After failing with the data files, they had turned to the reports on Uriel’s apron and the wood samples. The more she looked at them, the more Teresa felt like screaming.
She glugged down some mineral water purloined from Nic’s fridge. “You’re the chemist, Silvio. Ketone. What the hell is ketone? Refresh my memory.”
He gave her that “I can’t believe you don’t know this” look that she was noticing more and more these days. Silvio had lost some weight recently and had refined his choice in clothes, which now ran to grey corded slacks and a pale lavender polo shirt. If he kept on like this he’d finally get a girl sometime soon, she thought.
“Industrial solvent. Labs use it all the time. We use it all the time.”
“You know I leave all that chemical stuff to you. Does it burn?”
“Er, yes,” he said sarcastically. “Don’t you read the warning labels on all those bottles in the lab?”
“Don’t have the time. So his apron’s been dipped in some inflammable industrial solvent. That’s a start. At least we know we can rule out the witchcraft now.”

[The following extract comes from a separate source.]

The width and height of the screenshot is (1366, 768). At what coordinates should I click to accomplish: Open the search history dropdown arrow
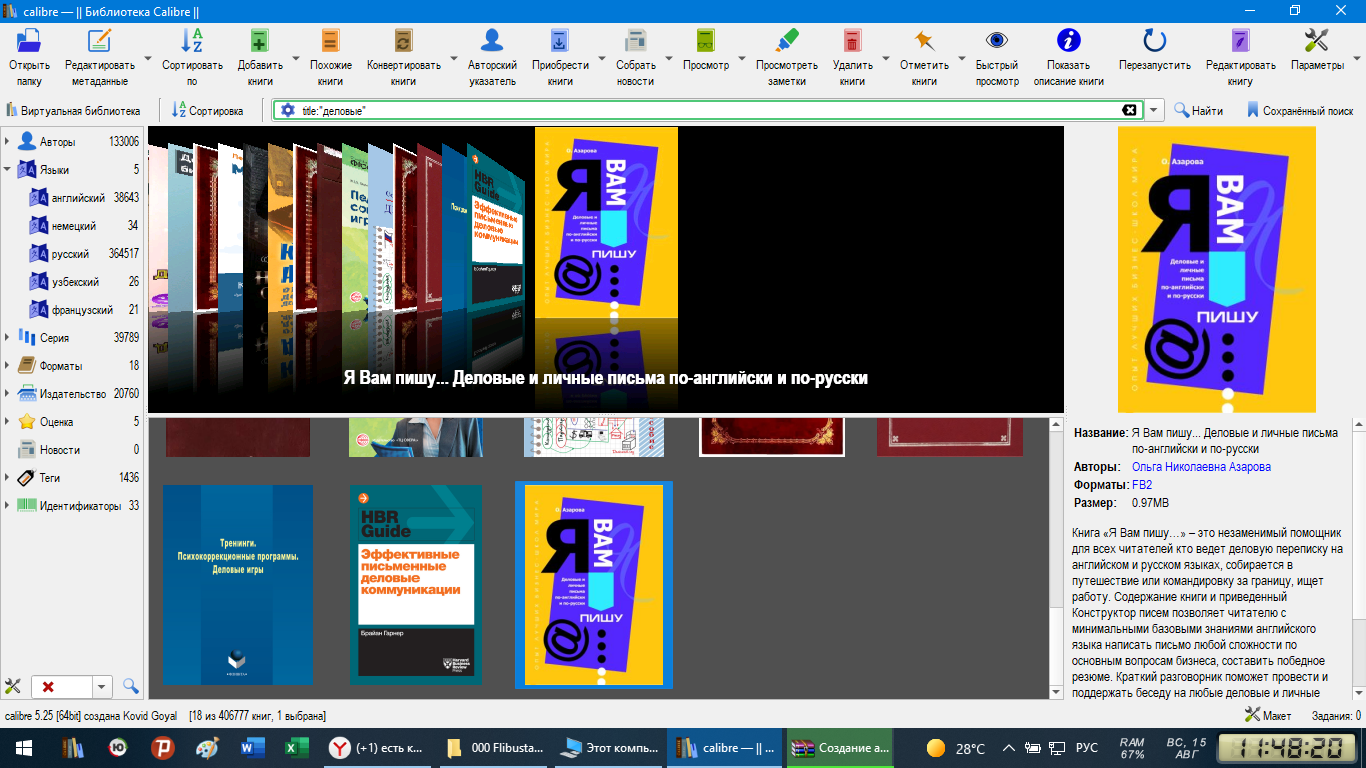(1155, 110)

Silvio was staring at her, a testy, disappointed expression on his face. “Contamination,” he said.
“What?”
“The baboons from whatever passes as forensic around here had hold of this stuff before they let us get our hands on it, right? Behold. A classical case of lab contamination. You said yourself these people were amateurs.”
“I didn’t say that at all! I said the man was old.”
“Tosi’s old. The lab’s old. Their procedures are old. It’s shoddy work. These things are covered in the stuff. Did Tosi say the original samples were affected by fire foam?”
“Yes. He said exactly that.”
“There you go. This is the sort of thing they teach junior lab technicians straight out of college. You never ever try to clean up crap with crap. Some moron’s dumped solvent on this to get rid of the foam, and obliterated anything we might have found underneath.”
“For good?” She couldn’t believe they were that stupid.
“Well, no. But it makes it all a lot more difficult. A lot more time-consuming and expensive too. We could try sending the material away to some specialist labs. But with this degree of degradation, I don’t know. And it would take weeks.”